The high school students maintained that deep college exploration throughout the day, during interactive sessions with Dr. Musto, who talked about his first job mowing lawns and learning to make smart decisions with his money, and undergraduate students from the Wharton Ambassadors program. The students were clearly hungry for inside information, asking a steady stream of questions as they sought to understand the nuances of the college and Penn experience and how best they might manage their time between the demands of paying jobs and heavy school course loads.
Compelling Content and Conversations
While the Embedded Pre-baccalaureate Program strives to equip high school students with the knowledge to make informed financial decisions, it is also a window into higher education through conversations with Wharton teaching fellows and teaching assistants and, for some, visits like November 3.
Attendee Amy Lau was not surprised by the students’ curiosity. As an Embedded Pre-baccalaureate teaching fellow, she has been meeting online each week with her Essentials of Personal Finance high school students from Harlem, to teach them about student loan debt, credit cards, taxes, and more. “During our sessions, the students are inquisitive and ask very detailed questions,” said Lau, a second-year Wharton MBA. “For instance, when we talked about investing, they really wanted to know how they could invest.”
These spontaneous discussions provide valuable exposure to broader perspectives. “We feel like this program brings multiple opportunities to students,” said Laura Moore, managing director of strategy and policy at the National Education Equity Lab, who traveled from Washington, D.C. to attend the November 3 event. Ed Equity Lab works with Wharton Global Youth Program to identify schools around the U.S. to participate in Embedded Pre-bacc. “Not only do we want to deepen their content knowledge in a really important area that maybe they would not have access to at their schools, but also provide them with opportunities like this, that let them engage with real life. My mother always says, you put their feet where you want them to go.”
Locust Walk Awaits
For the New York high school students spending time at Penn, it wouldn’t be a campus visit without at least one dash down Penn’s Locust Walk – and beyond. After lunch, they teamed up in groups of five-to-seven to tackle Global Youth’s Wharton Scavenger Hunt, an opportunity to explore campus, discover Wharton traditions and culture, and upload their discoveries to an app for the chance to win Global Youth swag.
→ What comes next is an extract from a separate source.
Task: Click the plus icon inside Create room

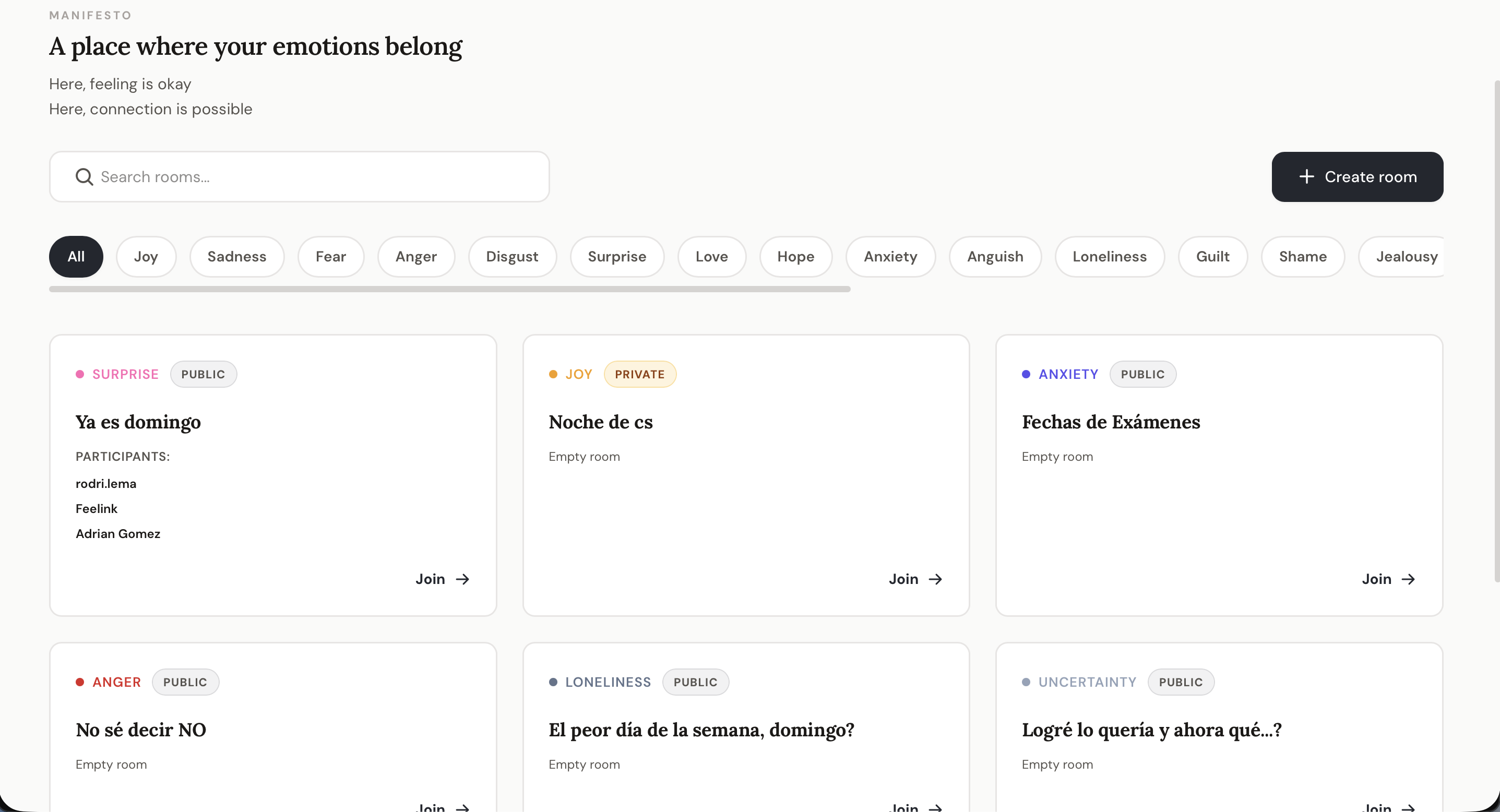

We caught up with Tasia T. as she and her team flooded back into the room in Huntsman Hall. “The scavenger hunt was great, but it was difficult. I had to do some running; I feel like I put in a lot of steps today,” joked Tasia, a senior at the School for Classics in Brooklyn. “We found the lion and the compass, but we couldn’t find one of the portraits.”
Alaysha Suggs, manager of the Pre-baccalaureate Program, and Effie Zhou, Wharton Global Youth’s instructional content manager, reviewed the uploaded scavenger hunt selfies with the students, handed out prizes to the teams with the most finds, and wished everyone well as their Wharton day came to a close.
Zhou, who helps to manage the Embedded Pre-baccalaureate Program, said she appreciates working at a university that acts on its commitment to inclusion, equity and access. “The Penn community embraced these students today with great campus vibes (including a fun pie-in-the-face moment on Locust Walk!),” she observed. “From hearing Dean James’s talk on the value of a business education to Dr. Musto’s college advice, I feel proud to be a part of shaping these students’ education journey.”
And possibly most important, added student Tasia, was a chance to experience a first in her lifetime. “What a beautiful campus,” she said. “The University of Pennsylvania is my dream school and I want to study business. I hope I get accepted and make my way back here.”